● **Task details**: Please answer from the hepatitis C article below: how many deaths associated with hepatitis C were recorded in 2014?

The number of Pennsylvanians infected with acute hepatitis C more than doubled from 2009 to 2013, according to the Centers for Disease Control and Prevention.

The CDC reportshows that after the infection rate leveled off for a few years, it jumped from 39 cases per every 100,000 Pennsylvanians in 2009 to 81 in 2013, the latest year data is available. That translates to about 10,000 Pennsylvanians currently living with the liver disease.

The same report shows that deaths associated with hepatitis C reached an all-time high of 19,659 in 2014, killing more Americans than any other infectious disease.

“Why are so many Americans dying of this preventable, curable disease?” asked Jonathan Mermin, director of the CDC’s National Center for HIV/AIDS, Viral Hepatitis, STD and TB Prevention. “Once hepatitis C testing and treatment are as routine as they are for high cholesterol and colon cancer, we will see people living the long, healthy lives they deserve.”

According to the CDC, people born between 1945 and 1965 account for 75 percent of the hepatitis C cases. Officials said that's likely due to the lack of safety standards and technology around injection and blood transfusions prior to 1992. Mermin said many of those Baby Boomers have been unknowingly living with, and possibly spreading, the virus for years.

The CDC estimates that 3.5 million Americans are living with the disease.

Credit CDC

But the new data points to a wave of infections among people who inject drugs—particularly those who are young, white and living in suburban and rural areas. The Allegheny County Health Department began investigating risk factors for hepatitis in 2015, according to Dr. Kristen Mertz, a medical epidemiologist.  She said most of those infected who were under 35 years old were injection drug users.   

Mertz said testing for hepatitis C is a two-step process: first to determine if the person has the antibodies and then to see if they still have the virus. She said Baby Boomers and at-risk individuals should be tested, including intravenous drug users and, “people who received a blood transfusion before 1992, health care workers, emergency care workers who have had needle sticks, also children born to hepatitis C-positive women should be tested because there is some perinatal transmission of hepatitis C.”

The health department offers testing at its clinic in Oakland Monday through Friday for $25. But, according to Andrew Ptaschinksi at thePittsburgh Aids Task Force, that organization is offering free testing at its East Liberty office six days a week.

Mertz added that if someone tests positive, that person should seek care even if he or she is not experiencing any symptoms.

“There are new treatments out now that have 95 percent cure rates, which was not true a couple of years ago,” Mertz said.

● **Data**:
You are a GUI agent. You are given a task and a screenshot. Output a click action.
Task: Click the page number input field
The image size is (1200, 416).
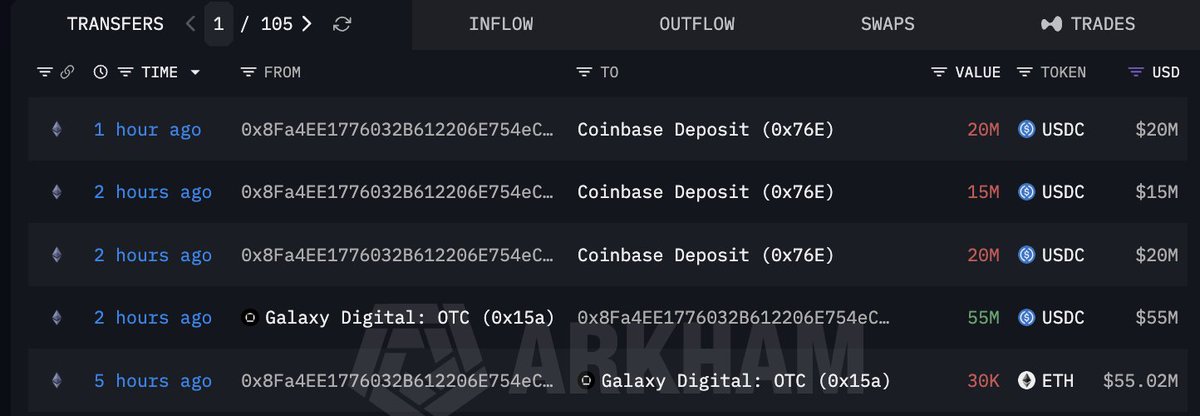(x=218, y=24)
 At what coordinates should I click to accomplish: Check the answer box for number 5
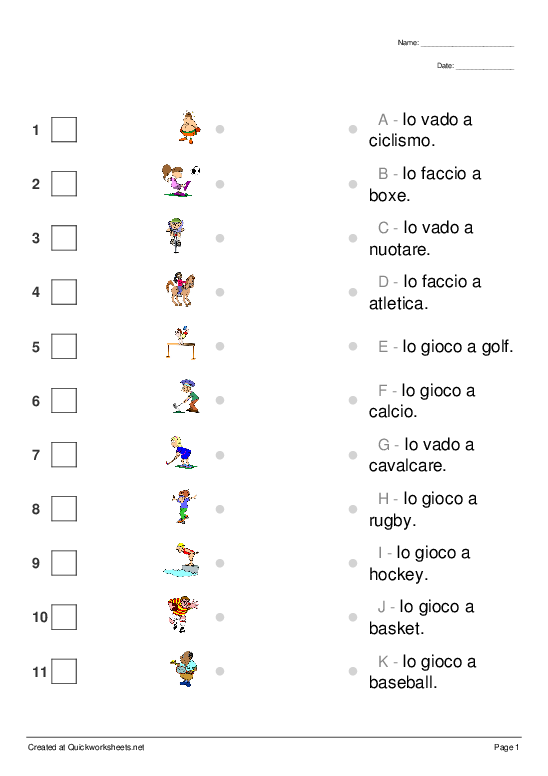tap(64, 346)
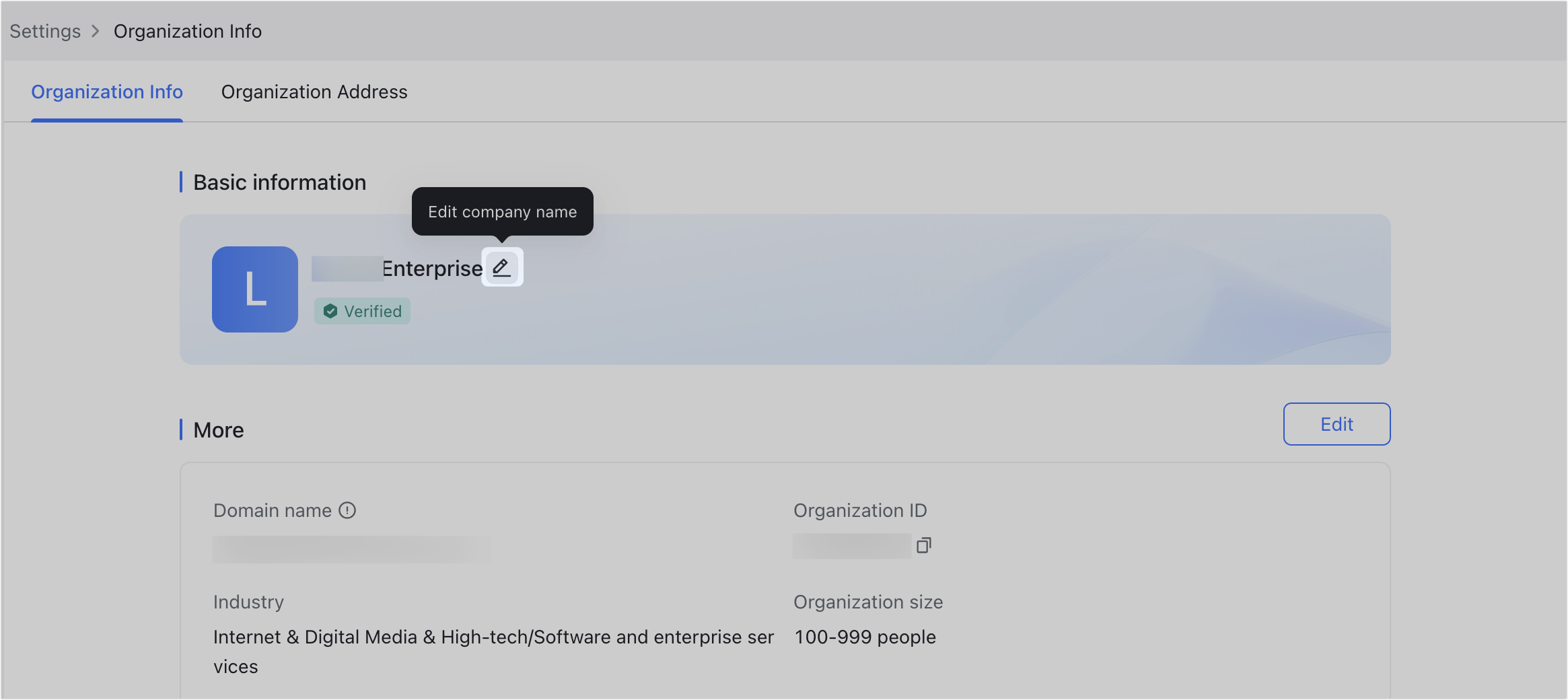Go back to Settings via breadcrumb
Image resolution: width=1568 pixels, height=700 pixels.
(x=45, y=32)
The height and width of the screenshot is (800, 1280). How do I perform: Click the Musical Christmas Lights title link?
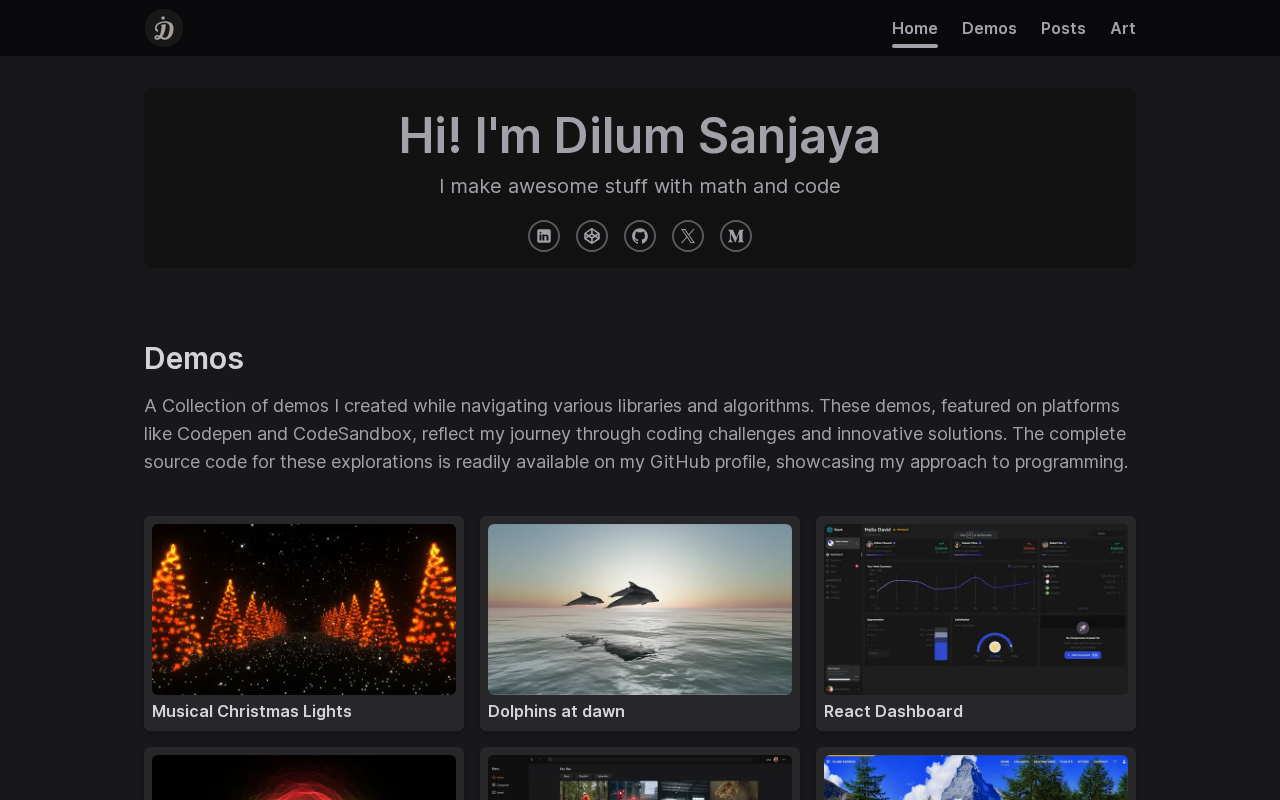coord(252,711)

● **Answer**: 19,659